Comment by afavour

3 years ago

Technically they’re correct: the privacy offered by this new system is superior to that which is offered by the web with no tracking protection.

Thinking about it in a very abstract way I find the whole thing fascinating. Google is clearly terrified that the tracking protection offered by other browsers is going to become the norm and they’re trying to head that off at the pass by implementing this compromise. But I’m not sure why they’re all that worried about it, they still have the lions share or the browser market. Maybe they’re worried about incoming legislation?

If I'm understanding correctly, they're not turning on some other tracking prevention when you enable this "feature". It's strictly a privacy downgrade.

  • Not yet but they can't just turn off third party cookies arbitrarily in their browser without giving time for sites and advertisers to update their systems to account for the removal. They're already facing anticompetitive/monopoly scrutiny on many other fronts, they don't need to shoot themselves in the foot in the advertising space as well. Thus the first step is to implement a replacement technology first and then make the change.

    • > Not yet but they can't just turn off third party cookies arbitrarily in their browser without giving time for sites and advertisers to update their systems to account for the removal.

      This is a good example of anticompetitive/anti-monopoly regulation not only not protecting consumers, but in fact making things actively worse.

      A better regulatory response would have been "having an advertising/analytics product and a browser product in one company is anticompetitive, split one of them into a separate business from the other, and then the browser product must not privilege the advertising/analytics product". Then the browser could, in fact, just disable third-party cookies without giving advertisers and analytics companies another alternative.

    • > Not yet but they can't just turn off third party cookies arbitrarily in their browser without giving time for sites and advertisers to update their systems to account for the removal.

      Of course they can.

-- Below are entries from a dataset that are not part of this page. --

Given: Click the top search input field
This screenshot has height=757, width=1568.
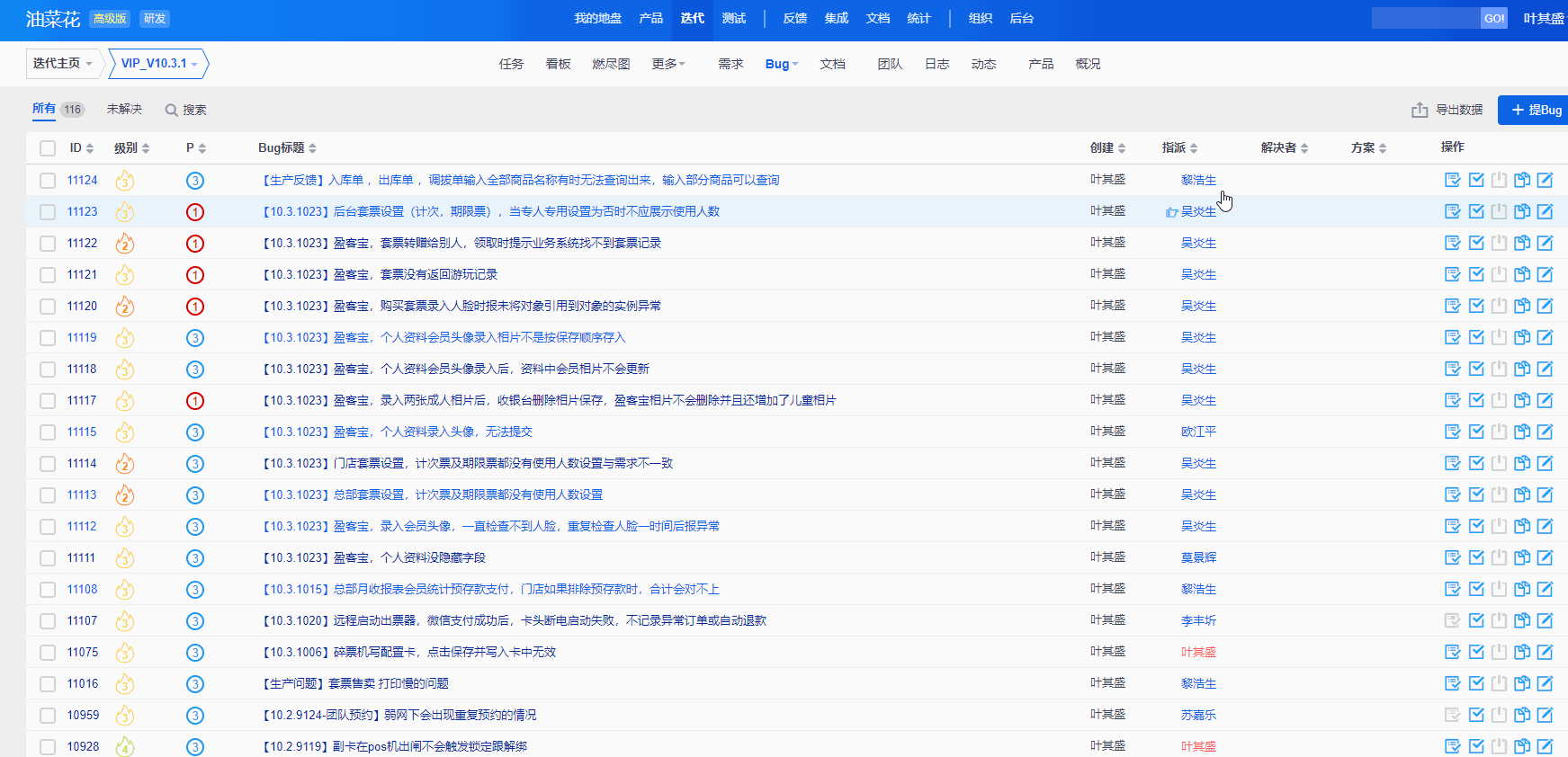Looking at the screenshot, I should coord(1425,18).
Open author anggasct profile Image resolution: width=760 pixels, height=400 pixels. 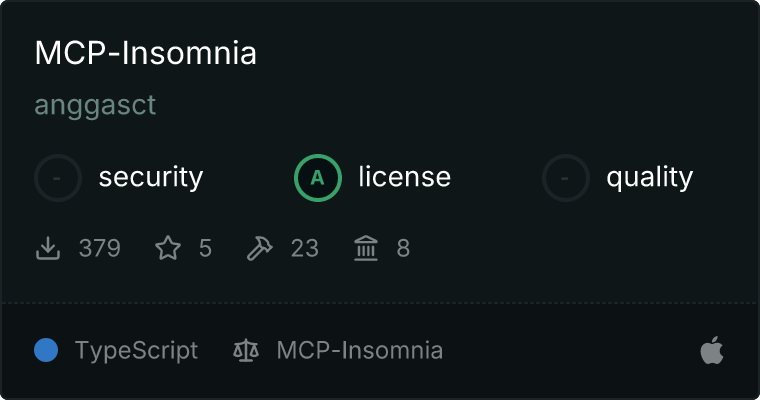click(x=95, y=105)
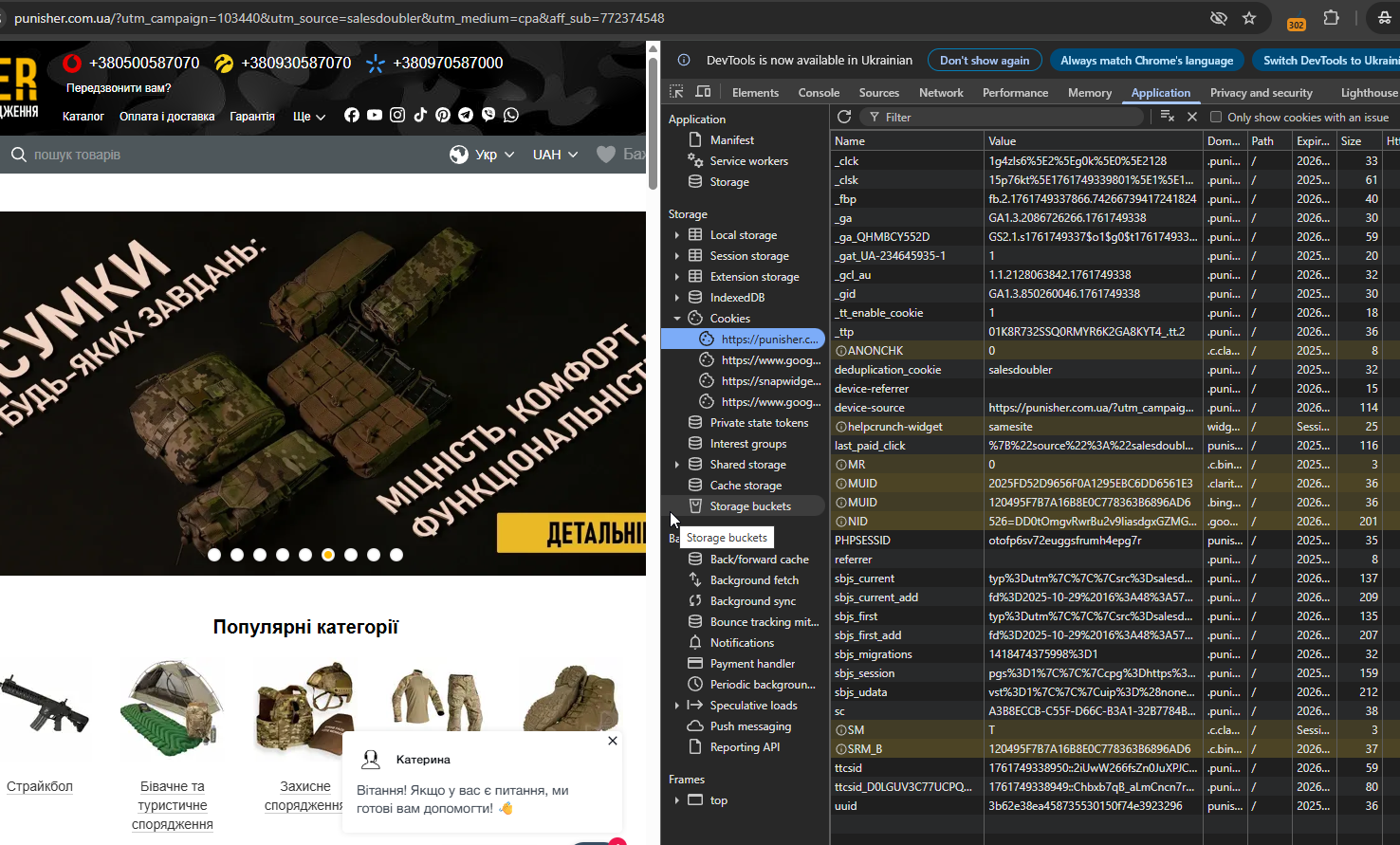This screenshot has height=845, width=1400.
Task: Open Telegram social icon in site header
Action: [x=466, y=115]
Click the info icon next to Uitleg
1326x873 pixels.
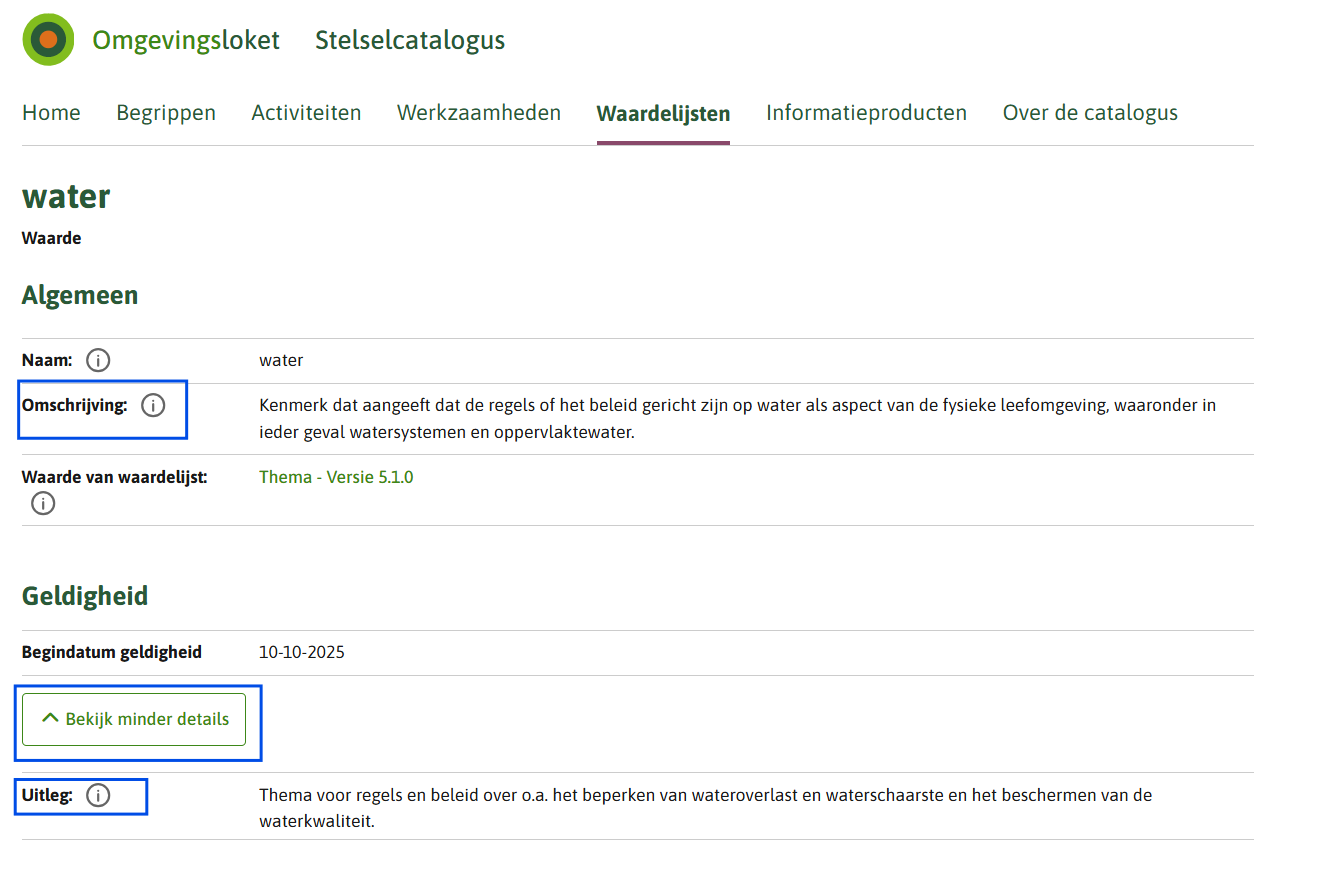(x=98, y=796)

They just don’t want to.

      4 replies →

    • They could also not run a global surveillance panopticon so that there wouldn't be an unfair competitive advantage. Or telling the UK to get bent and that they won't offer Chrome there is apparently a viable strategy given recent developments with encrypted communication there.

      In any case, this is still strictly a privacy downgrade to turn on. It's still deceptive to imply turning it on improves privacy.

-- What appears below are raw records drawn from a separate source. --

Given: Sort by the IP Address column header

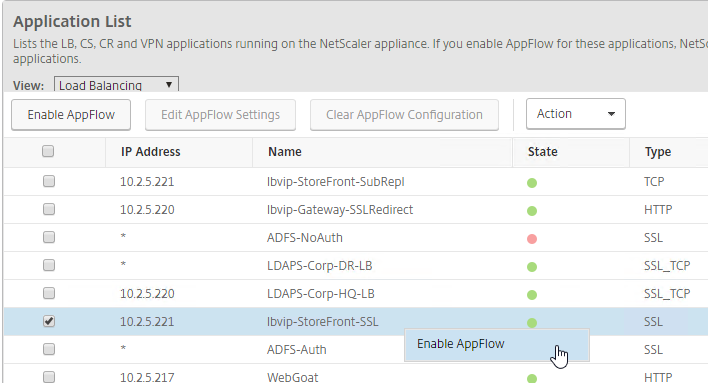Looking at the screenshot, I should coord(151,152).
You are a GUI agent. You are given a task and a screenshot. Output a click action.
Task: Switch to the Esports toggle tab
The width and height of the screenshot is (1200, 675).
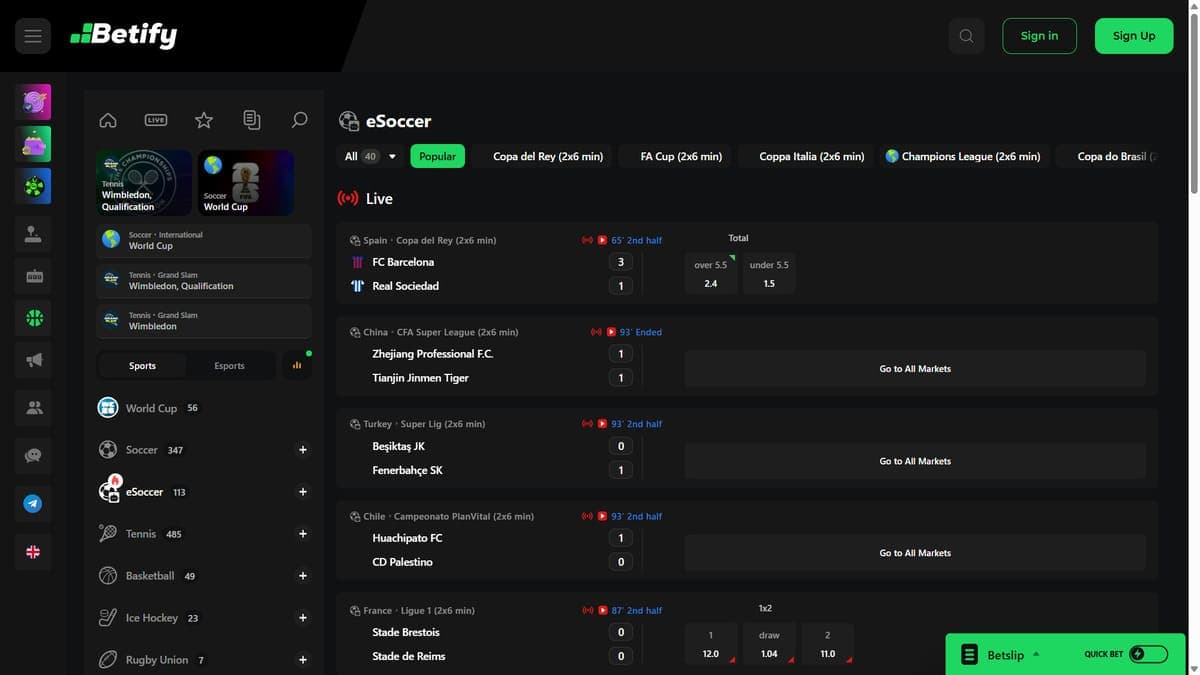coord(229,366)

  • After the launch of this feature they plan to disable third party cookies. It's not happening simultaneously because they would get hit with antitrust suits by adtech companies if they gave no time to transition.

  • We're in a transition period to turning off third-party cookies. When that happens, this is objectively more privacy-secure.

> Technically they’re correct: the privacy offered by this new system is superior to that which is offered by the web with no tracking protection.

That’s not true, this new system is a tracker, not tracking protection. Simply turning it off improves privacy.

  • There’s literally no point in implementing this system if you aren’t going to pair it with tracking prevention, as Google plans to do.

    • They’re planning on turning off one tracking system they use on us and turning on another, that’s not “tracking prevention”. Every other browser just turned off the old and didn’t replace it, and users are better off for it.

      2 replies →

As of right now they don't turn off 3rd party cookies when you enable this, so no. This objectively decreases your privacy.

It’s beautiful, from a sociopath’s perspective, if you think about it.

“If you let me punch your teeth out, the stabbings will stop (sometime in the future, terms and conditions may apply)”

All while refusing to acknowledge that there is an option that requires neither punching nor stabbing.

To an uninformed user that takes Google’s words at face value it sounds like an upgrade.